Direct marketers are failing or are in danger of failing because they are making increasingly more important and more expensive decisions based on too much missing, flawed or unreliable information. At almost every company I consult with, information is on a "fly by the seat of the pants" or a "guesstimate" basis. Where information is organized, it cannot be verified; where information is not organized, there is no recognition of the importance of the formulaic nature of business to business direct marketing.

At a time when information technology is at an all-time high in international direct marketing, the reality is that maybe only 10% of our consumer and business to business direct marketing companies have absolute information.

Direct marketers fail because they don't know -- to the penny -- the cost to acquire a customer; to the penny, the lifetime net profitability of that customer; to the penny, the advertising support cost of that customer over the next one, two and three years; to the penny, the profitability of an advertising vehicle or channel; to the penny, the net profitability of each product.

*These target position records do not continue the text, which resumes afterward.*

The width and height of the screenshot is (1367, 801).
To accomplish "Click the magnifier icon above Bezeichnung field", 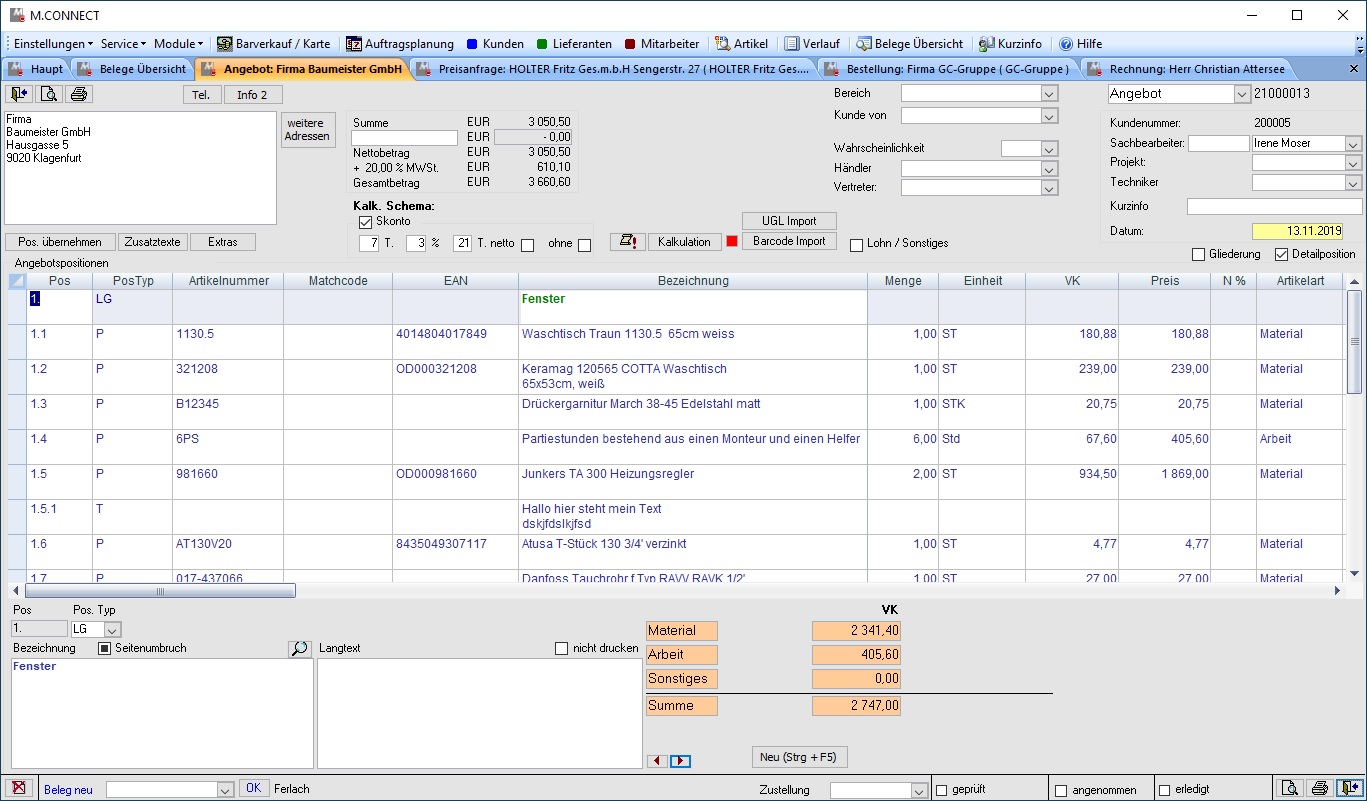I will click(x=299, y=648).
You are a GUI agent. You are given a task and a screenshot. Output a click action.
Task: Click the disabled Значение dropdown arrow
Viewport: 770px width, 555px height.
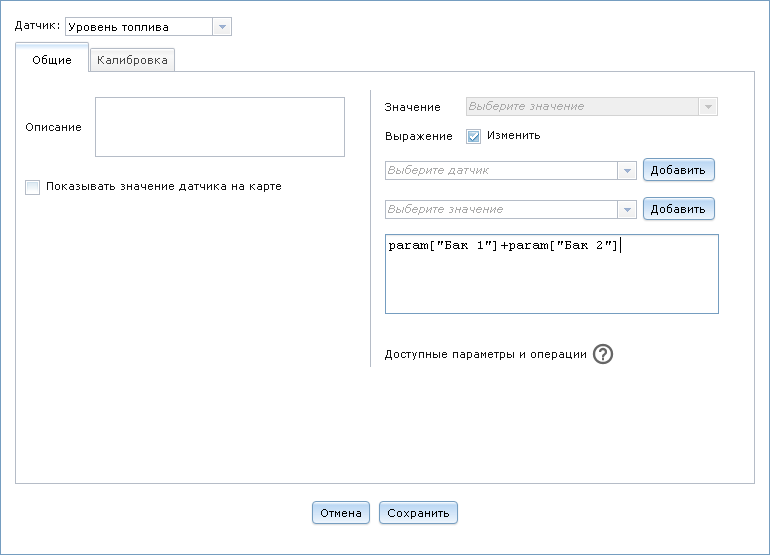click(x=708, y=106)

In short, far too much reliance is placed on the bottom line and not enough on the intervening lines of operation. The sick businesses are in a state of denial; the unhealthy businesses are working with bad numbers; the symptomatic businesses are worried that they may not have reality in hand; the healthy businesses can answer all the important questions without any doubt as to the validity of the knowledge.

SOLUTIONS:

  1. Name 4 bits of information/knowledge that your company needs to make better marketing decisions.
  2. Name 4 bits of information/knowledge that your company needs to make better merchandising decisions.
  3. Name 4 bits of information/knowledge that your company needs to make better promotion decisions.
  4. Isolate absolute information for 1 of each of the three categories above. Then do 2; then 3; then 4.
  5. Two months from now, answer absolutely no less than 12 specific information/knowledge measurement questions concerning your sales, products, economics, and customers.